Memory T cells primed against microbial antigen can cross-react with allogeneic antigen and mediate graft rejection, a process termed heterologous immunity. This scenario requires the T cell receptor (TCR) to recognize both the priming microbial peptide:MHC (pMHC) and an allogeneic pMHC complex, distinct binding interactions that likely have different magnitudes of TCR:pMHC affinity. However, the role that TCR affinity plays during heterologous immunity is unknown. To investigate the impact of TCR affinity during heterologous immune responses, we utilized a model in which transgenic CD8+ T cells are primed via pathogen infection with either high affinity or low affinity antigen, and are subsequently challenged with a skin allograft that constitutively expresses high affinity antigen. Our results demonstrate that infections with high and low affinity antigen generated a similar frequency of KLRG-1lowCD127high memory precursor cells.

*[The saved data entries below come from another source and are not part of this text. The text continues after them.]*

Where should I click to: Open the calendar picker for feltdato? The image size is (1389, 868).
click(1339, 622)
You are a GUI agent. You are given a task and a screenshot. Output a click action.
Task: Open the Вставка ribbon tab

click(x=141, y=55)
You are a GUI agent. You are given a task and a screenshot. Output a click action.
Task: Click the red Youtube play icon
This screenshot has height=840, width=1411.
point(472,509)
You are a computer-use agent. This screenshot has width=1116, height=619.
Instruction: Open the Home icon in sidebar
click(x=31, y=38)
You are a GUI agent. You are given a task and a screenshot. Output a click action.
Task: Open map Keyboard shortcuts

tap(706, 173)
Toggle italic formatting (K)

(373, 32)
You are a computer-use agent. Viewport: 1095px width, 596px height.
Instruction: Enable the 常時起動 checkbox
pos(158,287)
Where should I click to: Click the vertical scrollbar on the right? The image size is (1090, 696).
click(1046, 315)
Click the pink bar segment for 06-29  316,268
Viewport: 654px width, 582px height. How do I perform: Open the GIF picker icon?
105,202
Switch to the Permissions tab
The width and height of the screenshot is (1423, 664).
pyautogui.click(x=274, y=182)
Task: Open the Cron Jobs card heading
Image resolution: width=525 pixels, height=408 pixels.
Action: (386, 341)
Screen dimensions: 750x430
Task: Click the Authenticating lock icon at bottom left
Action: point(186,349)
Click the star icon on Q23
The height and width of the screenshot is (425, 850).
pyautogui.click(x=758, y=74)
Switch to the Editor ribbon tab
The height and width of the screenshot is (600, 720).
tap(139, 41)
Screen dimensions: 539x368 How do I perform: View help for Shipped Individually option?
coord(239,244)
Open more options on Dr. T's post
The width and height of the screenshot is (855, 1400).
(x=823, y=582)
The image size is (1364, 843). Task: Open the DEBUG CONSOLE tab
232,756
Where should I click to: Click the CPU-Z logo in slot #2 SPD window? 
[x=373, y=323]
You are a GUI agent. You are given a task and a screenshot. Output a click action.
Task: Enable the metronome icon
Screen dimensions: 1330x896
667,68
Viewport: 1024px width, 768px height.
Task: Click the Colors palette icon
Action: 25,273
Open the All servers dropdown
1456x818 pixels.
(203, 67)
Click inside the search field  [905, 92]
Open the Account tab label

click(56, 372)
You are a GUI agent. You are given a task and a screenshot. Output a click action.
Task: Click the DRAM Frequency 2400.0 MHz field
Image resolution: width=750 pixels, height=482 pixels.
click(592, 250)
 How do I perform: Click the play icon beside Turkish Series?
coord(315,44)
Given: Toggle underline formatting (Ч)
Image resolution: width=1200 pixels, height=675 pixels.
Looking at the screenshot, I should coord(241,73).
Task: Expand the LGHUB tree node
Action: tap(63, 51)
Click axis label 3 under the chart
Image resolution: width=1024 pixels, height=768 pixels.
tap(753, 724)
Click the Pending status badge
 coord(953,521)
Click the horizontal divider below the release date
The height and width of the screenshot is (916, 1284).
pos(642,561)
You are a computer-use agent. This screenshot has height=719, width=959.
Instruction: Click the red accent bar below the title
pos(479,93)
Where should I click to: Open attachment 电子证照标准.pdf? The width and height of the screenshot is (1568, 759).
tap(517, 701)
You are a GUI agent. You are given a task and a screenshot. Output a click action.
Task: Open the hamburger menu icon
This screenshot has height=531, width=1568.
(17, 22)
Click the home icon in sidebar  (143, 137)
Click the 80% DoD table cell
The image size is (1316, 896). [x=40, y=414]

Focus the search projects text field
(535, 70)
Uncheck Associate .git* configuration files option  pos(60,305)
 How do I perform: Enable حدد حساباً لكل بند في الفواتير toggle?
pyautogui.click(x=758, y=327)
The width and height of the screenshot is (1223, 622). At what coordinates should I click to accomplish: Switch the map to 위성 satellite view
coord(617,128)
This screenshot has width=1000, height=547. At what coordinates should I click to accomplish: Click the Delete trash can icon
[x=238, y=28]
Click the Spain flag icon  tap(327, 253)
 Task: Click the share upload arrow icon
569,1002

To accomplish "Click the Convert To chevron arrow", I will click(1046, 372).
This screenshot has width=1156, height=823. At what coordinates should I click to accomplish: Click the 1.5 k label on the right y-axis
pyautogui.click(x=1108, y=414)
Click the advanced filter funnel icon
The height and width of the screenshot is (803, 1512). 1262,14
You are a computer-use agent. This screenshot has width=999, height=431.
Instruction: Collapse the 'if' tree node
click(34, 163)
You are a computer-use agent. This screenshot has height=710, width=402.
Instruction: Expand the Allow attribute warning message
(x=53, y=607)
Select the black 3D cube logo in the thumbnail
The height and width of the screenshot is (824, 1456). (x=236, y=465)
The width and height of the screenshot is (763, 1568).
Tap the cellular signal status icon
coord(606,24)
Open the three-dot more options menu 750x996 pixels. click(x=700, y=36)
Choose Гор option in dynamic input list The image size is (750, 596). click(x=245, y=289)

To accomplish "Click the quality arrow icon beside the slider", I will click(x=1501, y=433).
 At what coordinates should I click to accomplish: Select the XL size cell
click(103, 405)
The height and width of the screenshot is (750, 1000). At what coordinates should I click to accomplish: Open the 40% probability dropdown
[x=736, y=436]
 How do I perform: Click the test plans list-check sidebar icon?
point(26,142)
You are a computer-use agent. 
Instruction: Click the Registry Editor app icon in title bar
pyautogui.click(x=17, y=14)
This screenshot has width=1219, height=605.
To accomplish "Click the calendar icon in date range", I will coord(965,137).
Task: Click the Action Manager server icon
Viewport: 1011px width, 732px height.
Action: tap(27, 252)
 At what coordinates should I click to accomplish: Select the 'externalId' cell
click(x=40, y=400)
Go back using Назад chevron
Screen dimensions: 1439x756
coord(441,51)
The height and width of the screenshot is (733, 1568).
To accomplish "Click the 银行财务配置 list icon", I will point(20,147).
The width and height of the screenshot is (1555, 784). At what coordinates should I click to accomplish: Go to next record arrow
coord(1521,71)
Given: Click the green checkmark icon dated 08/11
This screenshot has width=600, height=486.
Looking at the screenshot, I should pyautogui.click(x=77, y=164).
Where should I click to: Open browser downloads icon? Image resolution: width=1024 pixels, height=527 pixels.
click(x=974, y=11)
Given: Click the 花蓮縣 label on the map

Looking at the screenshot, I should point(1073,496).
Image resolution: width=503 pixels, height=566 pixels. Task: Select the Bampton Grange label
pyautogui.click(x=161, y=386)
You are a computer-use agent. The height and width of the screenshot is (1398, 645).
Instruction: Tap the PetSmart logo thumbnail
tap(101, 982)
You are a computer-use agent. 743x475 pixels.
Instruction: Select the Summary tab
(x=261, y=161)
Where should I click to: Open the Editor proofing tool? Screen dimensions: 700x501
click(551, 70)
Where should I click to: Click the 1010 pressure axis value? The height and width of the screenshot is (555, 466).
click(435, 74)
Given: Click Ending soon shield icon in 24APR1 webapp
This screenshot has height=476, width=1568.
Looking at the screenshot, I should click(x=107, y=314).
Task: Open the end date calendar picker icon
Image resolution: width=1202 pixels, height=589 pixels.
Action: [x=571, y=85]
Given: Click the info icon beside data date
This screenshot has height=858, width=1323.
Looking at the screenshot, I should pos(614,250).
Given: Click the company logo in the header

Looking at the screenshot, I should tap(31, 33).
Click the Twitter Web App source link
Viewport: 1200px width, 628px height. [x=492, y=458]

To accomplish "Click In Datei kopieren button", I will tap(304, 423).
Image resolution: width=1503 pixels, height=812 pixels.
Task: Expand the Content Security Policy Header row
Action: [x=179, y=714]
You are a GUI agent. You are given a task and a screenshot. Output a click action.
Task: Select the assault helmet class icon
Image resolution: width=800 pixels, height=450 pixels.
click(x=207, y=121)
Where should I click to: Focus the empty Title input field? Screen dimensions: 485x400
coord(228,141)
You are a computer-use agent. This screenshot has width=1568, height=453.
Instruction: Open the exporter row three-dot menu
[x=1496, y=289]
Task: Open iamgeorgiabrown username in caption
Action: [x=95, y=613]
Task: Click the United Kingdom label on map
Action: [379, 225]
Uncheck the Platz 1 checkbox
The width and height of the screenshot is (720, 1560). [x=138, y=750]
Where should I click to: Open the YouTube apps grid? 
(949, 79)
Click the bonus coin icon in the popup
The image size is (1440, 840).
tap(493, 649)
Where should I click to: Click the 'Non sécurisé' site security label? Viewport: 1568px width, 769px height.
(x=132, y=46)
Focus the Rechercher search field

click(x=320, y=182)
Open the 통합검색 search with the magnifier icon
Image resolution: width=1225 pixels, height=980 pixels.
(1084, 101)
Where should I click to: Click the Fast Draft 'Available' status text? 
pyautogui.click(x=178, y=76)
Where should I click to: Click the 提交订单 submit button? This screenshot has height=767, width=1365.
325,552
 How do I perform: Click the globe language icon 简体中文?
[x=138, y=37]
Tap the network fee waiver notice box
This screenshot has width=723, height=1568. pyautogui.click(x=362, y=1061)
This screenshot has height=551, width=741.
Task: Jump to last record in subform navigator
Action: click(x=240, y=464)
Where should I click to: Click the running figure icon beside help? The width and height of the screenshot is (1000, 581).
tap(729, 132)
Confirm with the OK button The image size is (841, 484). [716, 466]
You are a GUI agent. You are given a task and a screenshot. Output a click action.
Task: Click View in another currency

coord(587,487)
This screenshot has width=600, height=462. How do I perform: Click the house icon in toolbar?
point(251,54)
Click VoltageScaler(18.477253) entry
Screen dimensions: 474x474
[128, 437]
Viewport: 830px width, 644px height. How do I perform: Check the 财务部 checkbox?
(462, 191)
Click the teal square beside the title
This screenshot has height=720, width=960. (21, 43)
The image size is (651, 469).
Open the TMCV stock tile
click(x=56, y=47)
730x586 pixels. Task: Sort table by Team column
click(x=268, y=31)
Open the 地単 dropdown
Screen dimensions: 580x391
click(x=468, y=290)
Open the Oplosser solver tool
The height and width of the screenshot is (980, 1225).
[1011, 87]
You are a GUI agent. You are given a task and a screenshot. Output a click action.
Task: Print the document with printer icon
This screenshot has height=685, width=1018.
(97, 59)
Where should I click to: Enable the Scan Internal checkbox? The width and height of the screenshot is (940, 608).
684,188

However, compared to high affinity memory cells, a greater proportion of low affinity memory cells became CD44highCD62Lhigh TCM. Furthermore, the low affinity memory population contained significantly more TNF+ and TNF+IFN-g+ double producer cells when rechallenged with high affinity antigen. Surprisingly, low affinity primed memory CD8+ T cells rejected skin allografts with faster kinetics than high affinity memory CD8+ T cells and were resistant to a costimulation/integrin blockade regimen. We next sought to understand the mechanistic basis underlying this increased potency of low affinity memory CD8+ T cells. High and low affinity memory cells expressed similar levels of TCR, CD8, and CD5; however, low affinity memory cells were predominantly CD45RBhigh, suggesting that CD45RB expression may tune low affinity memory CD8+ T cells to optimally respond to antigen with a broad range of affinity. These studies reveal an important role for low affinity memory CD8+ T cells during graft rejection in the context of heterologous immunity, and identify the phenotypic and functional characteristics associated with their increased potency in vivo.